The pressure reducer insert 34 forms a valve seat 66. The valve seat 66 and the valve plate 52 form the pressure reducer valve 12. The valve plate 52 and the control t diaphragm 62 are tightly connected to a valve spindle 68. The control diaphragm 62 and a diaphragm plate 70 laying on the control diaphragm 62 are clamped with a cap nut 78. The cap nut 78 is screwed onto the upper end of the valve spindle 68. The valve spindle 68 is tightened and movably guided in the insert 34. The valve spindle 68 extends beyond the length of the insert 34 to the outlet chamber 36. The channel 44 extends through the valve spindle 68. In an alternative embodiment of the invention (not shown) the connection between the outlet chamber 36 and the control pressure chamber 46 is established through channels in separate webs. A noise protection body 72 is provided at the end of the valve spindle 68 below the valve plate 52. Water flowing from the inlet 30 into the inlet chamber 38 will flow through passages 50 into the pressure reducer insert 34 upstream of the pressure reducer valve 12.

The helical spring 54 is supported at its upper end by a spring abutment 74.

The spring abutment 74 can be axially adjusted. Thereby the bias of the helical spring 54 is adjusted. This biasing power of the spring 54 operates against the pressure in the control pressure chamber 46 at the control diaphragm 62, in other words against the outlet pressure. The valve plate 52 is fixed at the valve spindle 68 with a sealing. The valve plate 52 cooperates with a valve seat 66. The valve spindle 68 and the valve plate 52 connected thereto is moved by the control diaphragm 62 in such a way that a balance is achieved. Therefore, the setting of the biasing power of the spring 54 determines the outlet pressure.

With low outlet pressure the valve plate 52 is moved downwards in the representation and the valve 12 is opened. With high outlet pressure the valve plate 52 is moved upwards towards the valve seat 66 and the valve 12 is closed. No water can flow from the inlet to the outlet. If the outlet pressure in the outlet 32 and thereby in the outlet chamber 36 drops, such as when water is used at a tap, the valve plate 52 of the valve 12 is moved downwards due to the pressure of the spring 54 and the valve 12 will open until the desired outlet pressure, set by the spring, is established again.

A drawing spindle 80 has a broadened end used to connect the drawing spindle with the valve spindle 68 with a cap nut 78. The drawing spindle 80 is freely movable in an axial direction in a bore of a coaxial threaded spindle 82. For better guidance in the threaded spindle 82 which is made of plastic material a limited portion with a decreased diameter is provided in the bore. Furthermore, the threaded spindle 82 is provided with an outer thread. The spring abutment 74 is screwed on the outer thread. The upper end of the threaded spindle at the end which is remote from the valve is provided with a multisided shaft. As long as the handle 76 is not screwed on the threaded spindle 82 can be rotated during manufacturing of the pressure reducer assembly until the spring abutment 74 reaches a desired position and thereby the spring a desired biasing power.

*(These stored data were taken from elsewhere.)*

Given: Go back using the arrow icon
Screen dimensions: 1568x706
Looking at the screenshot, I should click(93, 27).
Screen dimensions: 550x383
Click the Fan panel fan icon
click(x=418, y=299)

The upper portion of the threaded spindle 82 is broadened and forms a stop for the spring abutment 74. The drawing spindle 80 extends through a center bore hole in the handle. The drawing spindle 80 is freely movable in the bore hole in the threaded spindle 82 and in the handle 76. The handle 76 is screwed onto the upper portion of the screw cap which is irmnobile with respect to the housing. When the handle 76 is rotated it moves in an axial direction upwards or downwards in the representation.

A securing disc 84 is immovably fixed to the end of the drawing spindle 80 extending beyond the center bore hole. If the handle 76 is moved upwards in an axial direction by rotation the drawing spindle 80 is also moved upwards. In such a way the valve plate 52 is also moved upwards in the representation through the connection to the valve spindle 68. Upon sufficient rotation the valve 12 is shut in such a way. If the handle 76 is rotated in the opposite direction it is moved downwards in the representation. The pressure reducer then operates in the known way as described above. Depending on the pressure conditions the valve 12 may open if, for example, the outlet pressure decreases.

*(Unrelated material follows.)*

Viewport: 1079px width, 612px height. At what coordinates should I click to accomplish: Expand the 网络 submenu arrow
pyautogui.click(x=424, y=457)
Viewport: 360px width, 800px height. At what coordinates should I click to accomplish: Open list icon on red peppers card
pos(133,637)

Figure 1 shows the case of normal, open operating position with an open pressure reducer valve 12. The valve takes this position, for example, if water is drawn and the outlet pressure drops.

Figure 3 shows this situation in greater detail. The handle 76 is well screwed down on the thread 86. Depending on the pressure conditions the drawing spindle 80 can execute quasi any stroke in an axial direction. The securing disc 84 does not necessarily lay on the rim of the central bore hole through the handle 76.

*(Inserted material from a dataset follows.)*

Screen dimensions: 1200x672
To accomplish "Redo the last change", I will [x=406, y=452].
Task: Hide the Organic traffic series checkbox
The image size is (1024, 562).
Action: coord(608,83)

Figure 2 and 4 shows the situation of a completely shut-off pressure reducer valve. The handle 76 is mostly screwed off. The securing disc 84 lays on the rim of the central bore hole through the handle 76. Thereby, the drawing spindle 80 is moved upwards in the representation. Independently of the pressure conditions the valve 12 is closed at all times. The drawing spindle 80 cannot execute any stroke in an axial direction.

The handle 76 is provided with a depression at its upper free end closed with an anti-tamper seal. The upper end of the drawing spindle 80 with the securing disc can be freely moved in the cavity formed by this depression without being accessible from the outside.

With the assembly described above the flow through a pipe can be shut-off without any further actuator elements and without any further shut-off fittings. The pressure reducer valve simultaneously serves to set a given outlet pressure and as a shut-off valve.

The invention was described above with respect to a particularly simple assembly with a control diaphragm where the adjustment of the spring is effected during manufacturing. It is, however, understood that the invention may also be realized with more complex assemblies. It is, for example, possible to combine the pressure reducer with filters or devices for detecting leakage and to use a piston pressure reducer with a valve plate which is immobile with respect to the housing and a movable valve seat rather than a control diaphragm.

Figs,5 to 7 show a pressure reducer assembly generally denoted with numeral the pressure reducer assembly having a pressure reducer valve 112. A pressure reducer as such is well known in the art. A screw casing 164 of the pressure reducer assembly 110 is screwed into the inner thread of an adapter socket 118 with an outer thread 114 at its lower end 116. The adapter socket 118 is part of an adapter 120 made of inexpensive plastic material which is screwed into the socket of a connection fitting 124 with a thread 122.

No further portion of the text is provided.